▶ RECORDS SUPPLIED:
• • • • • • •

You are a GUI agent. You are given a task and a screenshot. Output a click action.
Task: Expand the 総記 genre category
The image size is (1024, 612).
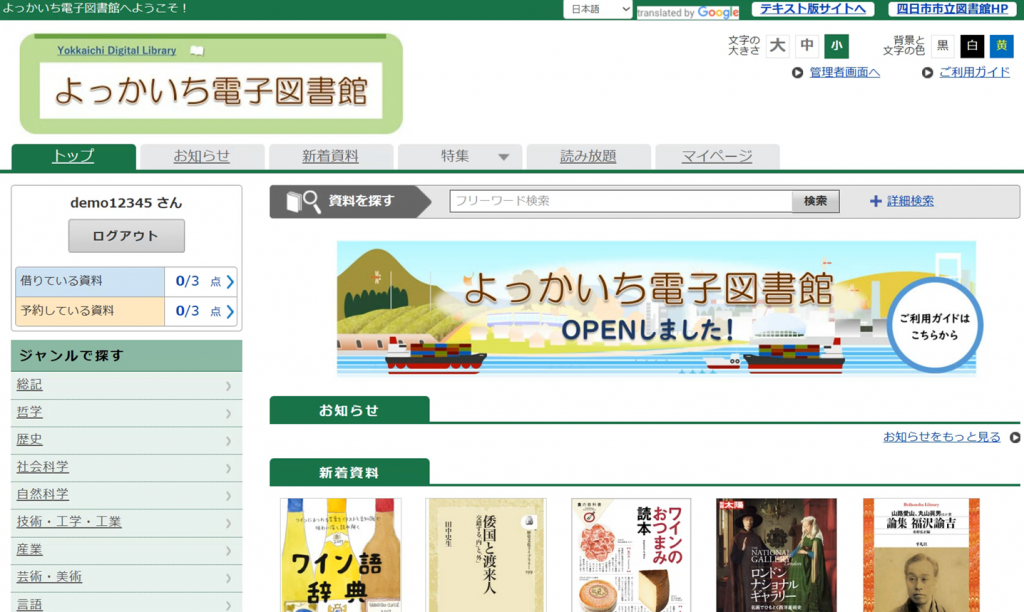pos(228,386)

• • • • • • •

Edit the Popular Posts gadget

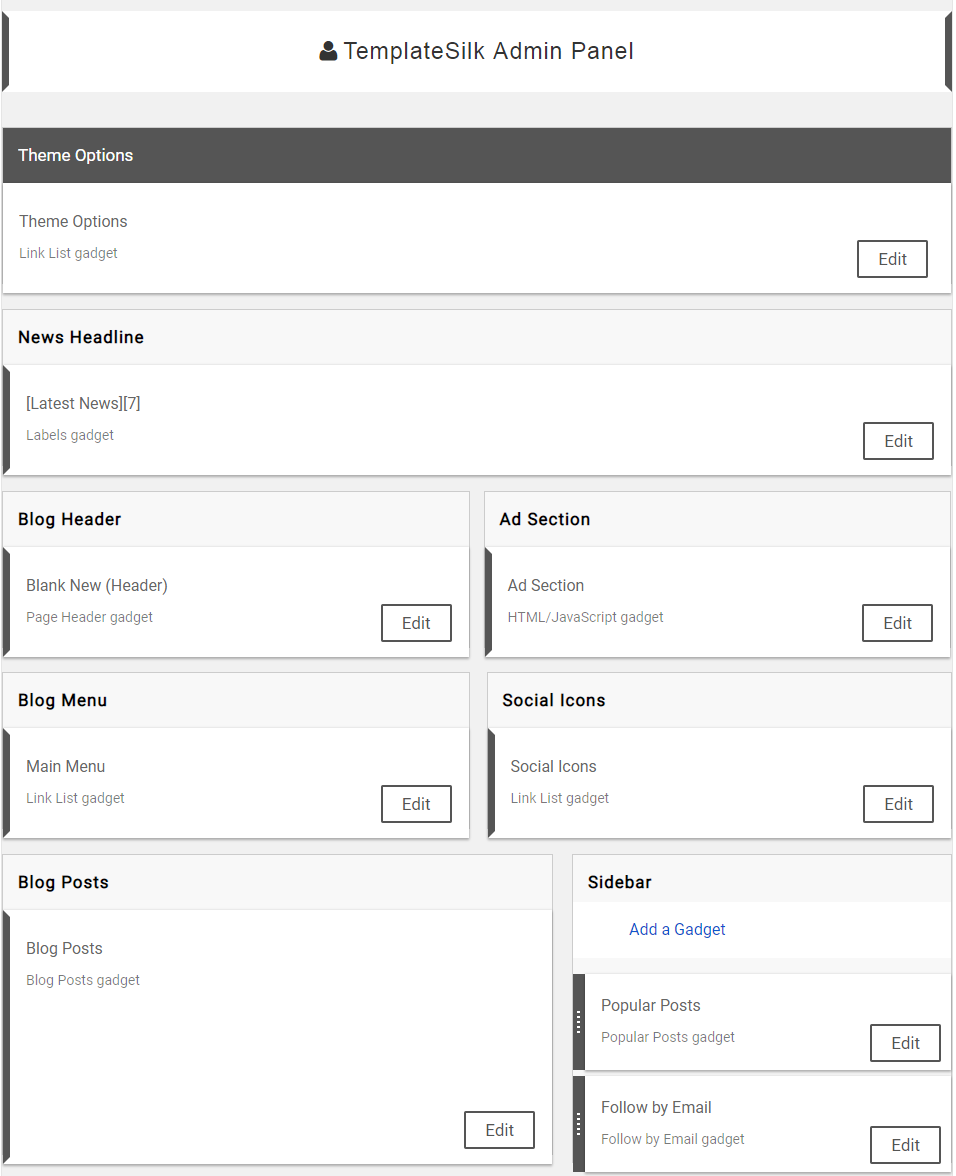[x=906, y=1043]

• • • • • • •

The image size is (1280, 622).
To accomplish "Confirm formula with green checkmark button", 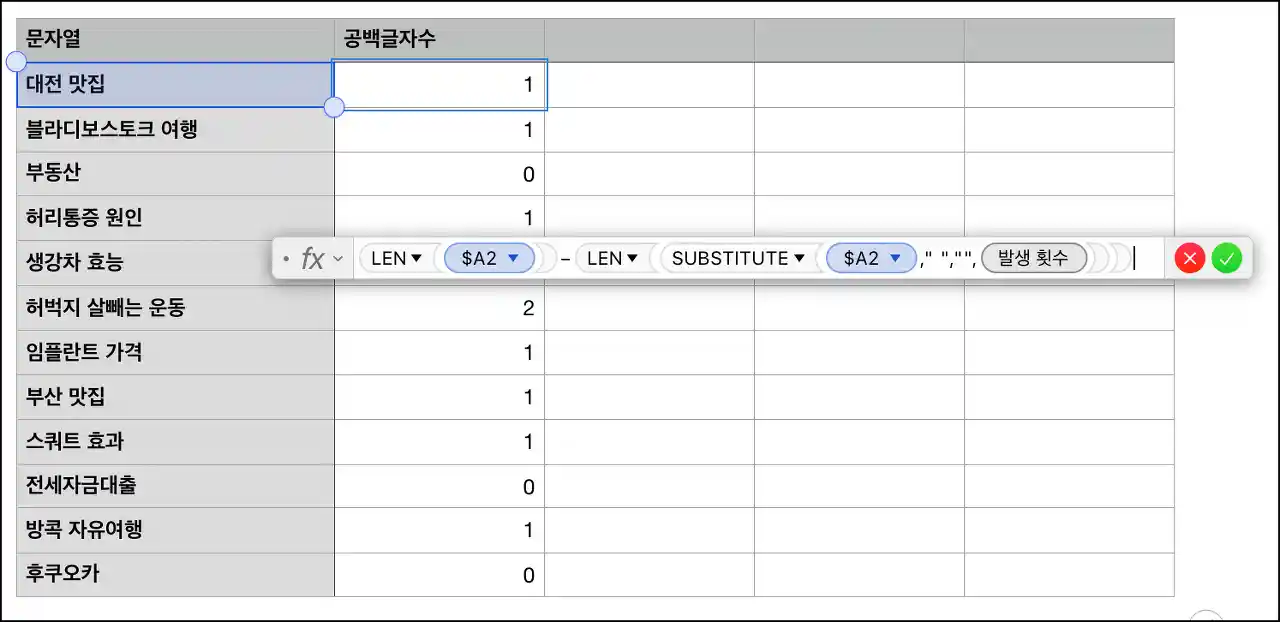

• • • • • • •

▶ PROBLEM STATEMENT:
Above are the records; please give again, exactly and in full, only the lines that run from the line with "The image size is (1280, 622)." through the line with "formula with green", with no pictures.

▶ RESULT OF THIS EXERCISE:
The image size is (1280, 622).
To accomplish "Confirm formula with green checkmark button", 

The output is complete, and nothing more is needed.